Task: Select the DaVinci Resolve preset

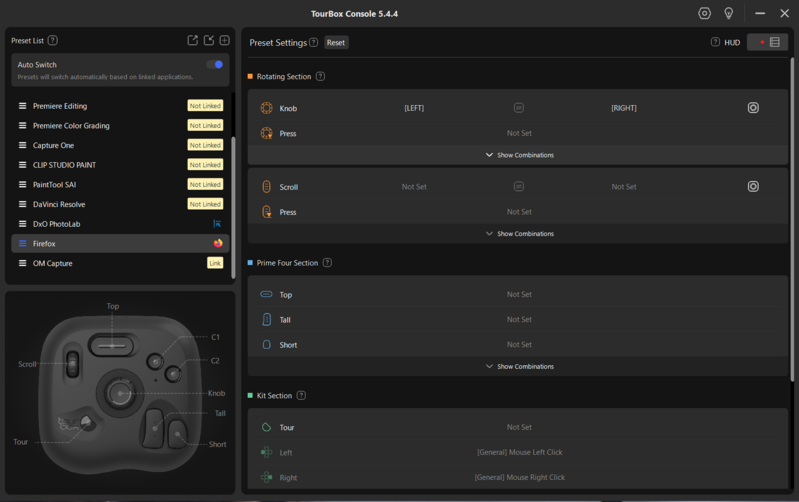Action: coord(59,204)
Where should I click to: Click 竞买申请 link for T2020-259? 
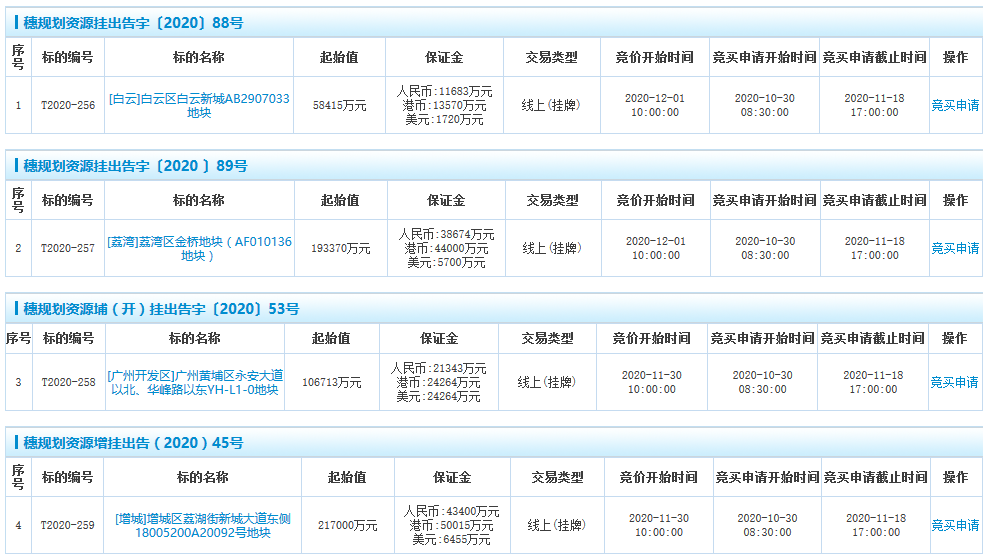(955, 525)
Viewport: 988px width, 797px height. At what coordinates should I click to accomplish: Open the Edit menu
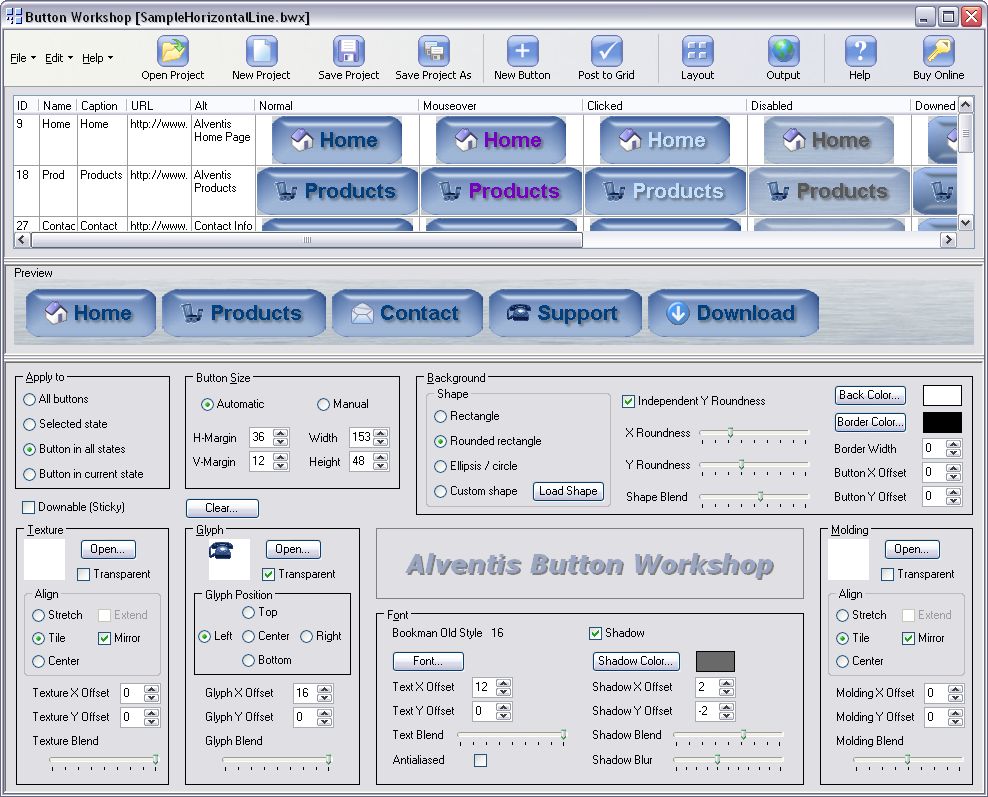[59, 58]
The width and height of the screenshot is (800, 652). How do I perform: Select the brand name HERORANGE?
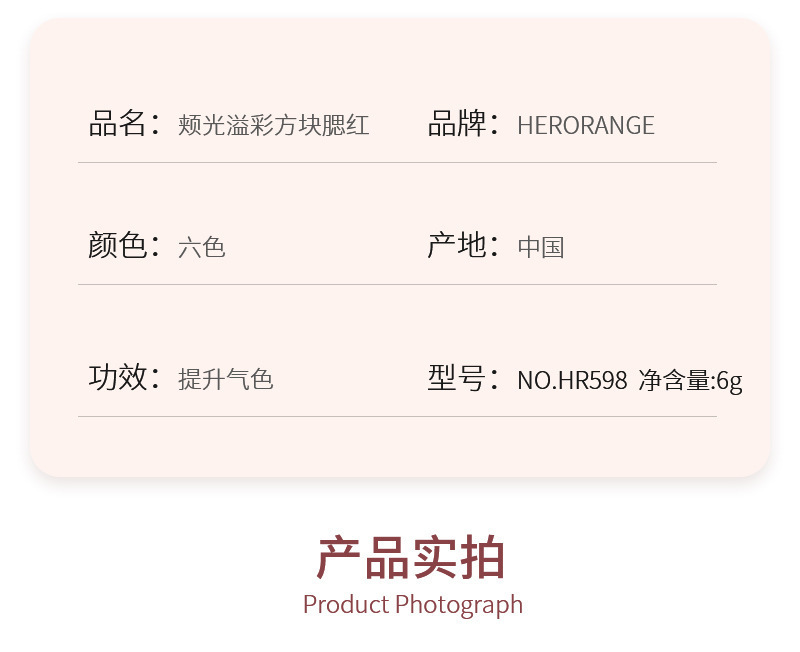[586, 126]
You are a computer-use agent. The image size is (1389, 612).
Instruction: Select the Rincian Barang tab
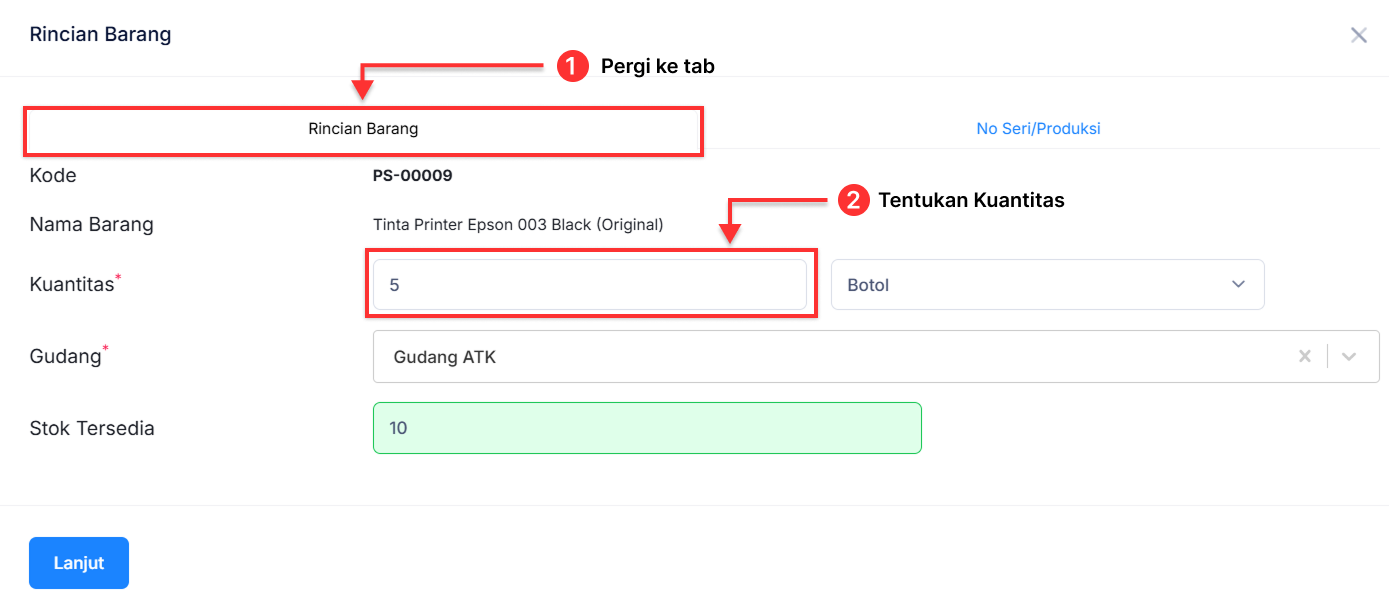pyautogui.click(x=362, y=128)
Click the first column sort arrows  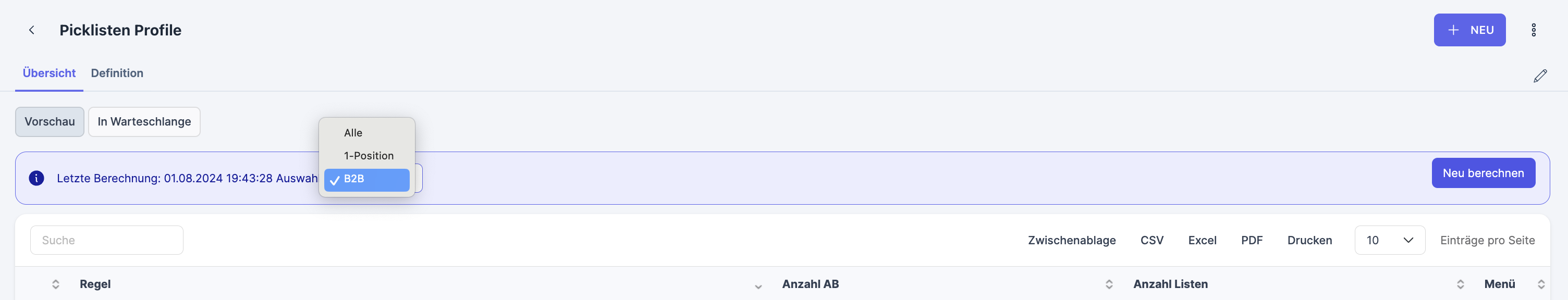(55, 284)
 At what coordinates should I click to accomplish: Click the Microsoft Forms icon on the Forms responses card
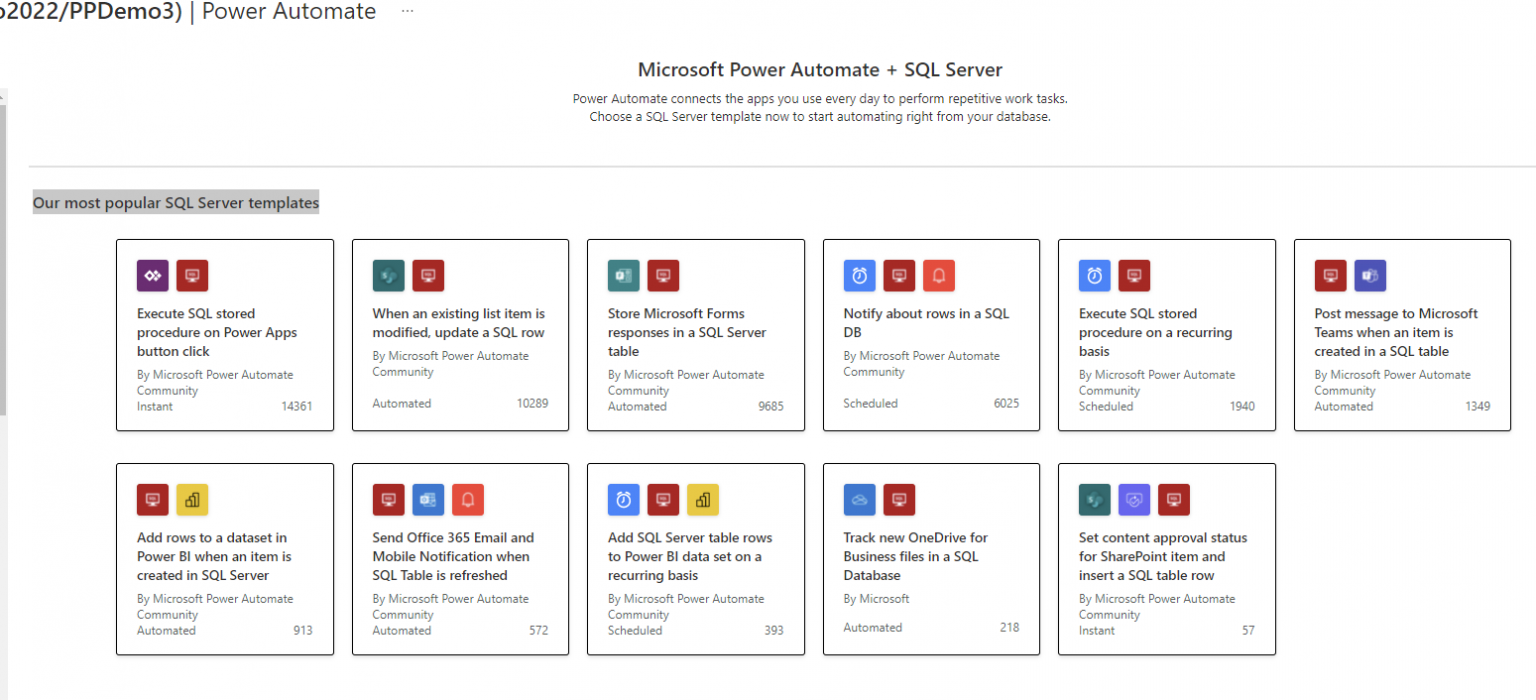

> [EXERCISE DESCRIPTION]: Transcribe the opening line of the listing above, please, and every line after it through the line with "You are a computer-use", word for word, without pictures.

> [EXERCISE ANSWER]:
Task: Select the DaVinci Resolve preset

Action: coord(59,204)
Where should I click to: Click 竞买申请 link for T2020-259? 
(955, 525)
Viewport: 988px width, 797px height. At what coordinates should I click to accomplish: Open the Edit menu
[59, 58]
The width and height of the screenshot is (800, 652). How do I perform: Select the brand name HERORANGE?
[586, 126]
You are a computer-use agent. The image size is (1389, 612).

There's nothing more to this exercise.